Recorded information below:

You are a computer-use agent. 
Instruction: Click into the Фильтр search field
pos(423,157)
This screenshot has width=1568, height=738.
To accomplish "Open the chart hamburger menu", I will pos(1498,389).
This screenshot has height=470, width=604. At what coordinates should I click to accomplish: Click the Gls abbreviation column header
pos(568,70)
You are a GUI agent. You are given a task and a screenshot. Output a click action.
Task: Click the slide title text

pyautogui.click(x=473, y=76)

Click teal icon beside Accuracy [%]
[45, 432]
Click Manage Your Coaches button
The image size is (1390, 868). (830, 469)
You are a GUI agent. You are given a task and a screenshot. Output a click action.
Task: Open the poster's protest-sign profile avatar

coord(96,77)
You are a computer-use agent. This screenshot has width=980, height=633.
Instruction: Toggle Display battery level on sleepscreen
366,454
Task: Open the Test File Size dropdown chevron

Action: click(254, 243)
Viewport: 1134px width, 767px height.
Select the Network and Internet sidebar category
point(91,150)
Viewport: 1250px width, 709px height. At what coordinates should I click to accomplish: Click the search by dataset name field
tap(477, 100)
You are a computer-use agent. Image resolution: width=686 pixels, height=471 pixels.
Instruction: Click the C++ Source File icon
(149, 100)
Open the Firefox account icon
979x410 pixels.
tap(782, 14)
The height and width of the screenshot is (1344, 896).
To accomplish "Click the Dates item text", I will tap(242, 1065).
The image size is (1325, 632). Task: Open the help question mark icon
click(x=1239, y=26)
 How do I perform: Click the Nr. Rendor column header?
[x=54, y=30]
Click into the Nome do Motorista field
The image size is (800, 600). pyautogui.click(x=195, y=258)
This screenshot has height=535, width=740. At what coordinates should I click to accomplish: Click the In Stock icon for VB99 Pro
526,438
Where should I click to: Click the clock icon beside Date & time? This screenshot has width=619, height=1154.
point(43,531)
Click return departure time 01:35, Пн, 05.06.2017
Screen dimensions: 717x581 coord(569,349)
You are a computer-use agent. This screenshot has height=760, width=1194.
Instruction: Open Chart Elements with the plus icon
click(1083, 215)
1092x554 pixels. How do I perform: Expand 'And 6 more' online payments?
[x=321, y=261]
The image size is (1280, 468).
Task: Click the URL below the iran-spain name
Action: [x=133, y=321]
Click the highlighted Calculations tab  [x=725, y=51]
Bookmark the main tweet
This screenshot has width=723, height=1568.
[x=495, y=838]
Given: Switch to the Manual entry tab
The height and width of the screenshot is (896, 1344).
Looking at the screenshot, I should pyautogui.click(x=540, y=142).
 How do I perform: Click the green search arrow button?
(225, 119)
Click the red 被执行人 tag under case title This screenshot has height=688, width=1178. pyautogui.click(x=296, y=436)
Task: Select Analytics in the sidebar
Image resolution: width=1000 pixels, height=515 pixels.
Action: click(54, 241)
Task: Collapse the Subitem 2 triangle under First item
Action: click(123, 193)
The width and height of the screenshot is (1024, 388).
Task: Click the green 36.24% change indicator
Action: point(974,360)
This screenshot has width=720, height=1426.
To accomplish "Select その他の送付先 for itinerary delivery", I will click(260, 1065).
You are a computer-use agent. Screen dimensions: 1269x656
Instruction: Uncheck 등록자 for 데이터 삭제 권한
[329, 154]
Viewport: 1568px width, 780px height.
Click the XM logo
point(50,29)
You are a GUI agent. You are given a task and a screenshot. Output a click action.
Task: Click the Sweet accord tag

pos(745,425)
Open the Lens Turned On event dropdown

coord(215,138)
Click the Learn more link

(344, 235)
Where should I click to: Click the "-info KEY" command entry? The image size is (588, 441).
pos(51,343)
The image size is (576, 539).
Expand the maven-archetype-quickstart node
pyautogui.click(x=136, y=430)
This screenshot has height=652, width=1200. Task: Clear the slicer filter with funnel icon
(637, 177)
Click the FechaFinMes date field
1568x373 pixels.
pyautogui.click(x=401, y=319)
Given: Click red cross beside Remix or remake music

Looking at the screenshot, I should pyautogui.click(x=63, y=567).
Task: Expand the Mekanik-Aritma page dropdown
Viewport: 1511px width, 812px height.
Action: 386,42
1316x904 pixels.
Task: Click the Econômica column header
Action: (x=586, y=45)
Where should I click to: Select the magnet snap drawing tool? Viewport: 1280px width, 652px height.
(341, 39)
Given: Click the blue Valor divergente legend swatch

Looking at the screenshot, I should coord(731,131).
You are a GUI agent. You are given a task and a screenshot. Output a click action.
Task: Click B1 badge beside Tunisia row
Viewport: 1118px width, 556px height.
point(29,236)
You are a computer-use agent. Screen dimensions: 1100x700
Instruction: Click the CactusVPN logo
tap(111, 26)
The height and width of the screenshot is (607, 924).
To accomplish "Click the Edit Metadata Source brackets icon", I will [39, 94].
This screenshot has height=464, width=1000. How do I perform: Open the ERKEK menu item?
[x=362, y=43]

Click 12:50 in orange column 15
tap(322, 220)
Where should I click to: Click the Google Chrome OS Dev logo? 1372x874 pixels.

End of Recorded information.

About this exercise: Of all the entries above, repeat only the lines from the line that has "Instruction: Click the C++ Source File icon" to the line that has "This screenshot has width=720, height=1426.", both lines included, exactly.

Response area:
Instruction: Click the C++ Source File icon
(149, 100)
Open the Firefox account icon
979x410 pixels.
tap(782, 14)
The height and width of the screenshot is (1344, 896).
To accomplish "Click the Dates item text", I will tap(242, 1065).
The image size is (1325, 632). Task: Open the help question mark icon
click(x=1239, y=26)
 How do I perform: Click the Nr. Rendor column header?
[x=54, y=30]
Click into the Nome do Motorista field
The image size is (800, 600). pyautogui.click(x=195, y=258)
This screenshot has height=535, width=740. At what coordinates should I click to accomplish: Click the In Stock icon for VB99 Pro
526,438
Where should I click to: Click the clock icon beside Date & time? This screenshot has width=619, height=1154.
point(43,531)
Click return departure time 01:35, Пн, 05.06.2017
Screen dimensions: 717x581 coord(569,349)
You are a computer-use agent. This screenshot has height=760, width=1194.
Instruction: Open Chart Elements with the plus icon
click(1083, 215)
1092x554 pixels. How do I perform: Expand 'And 6 more' online payments?
[x=321, y=261]
The image size is (1280, 468).
Task: Click the URL below the iran-spain name
Action: [x=133, y=321]
Click the highlighted Calculations tab  [x=725, y=51]
Bookmark the main tweet
This screenshot has width=723, height=1568.
[x=495, y=838]
Given: Switch to the Manual entry tab
The height and width of the screenshot is (896, 1344).
Looking at the screenshot, I should pyautogui.click(x=540, y=142).
 How do I perform: Click the green search arrow button?
(225, 119)
Click the red 被执行人 tag under case title This screenshot has height=688, width=1178. pyautogui.click(x=296, y=436)
Task: Select Analytics in the sidebar
Image resolution: width=1000 pixels, height=515 pixels.
Action: click(54, 241)
Task: Collapse the Subitem 2 triangle under First item
Action: click(123, 193)
The width and height of the screenshot is (1024, 388).
Task: Click the green 36.24% change indicator
Action: point(974,360)
This screenshot has width=720, height=1426.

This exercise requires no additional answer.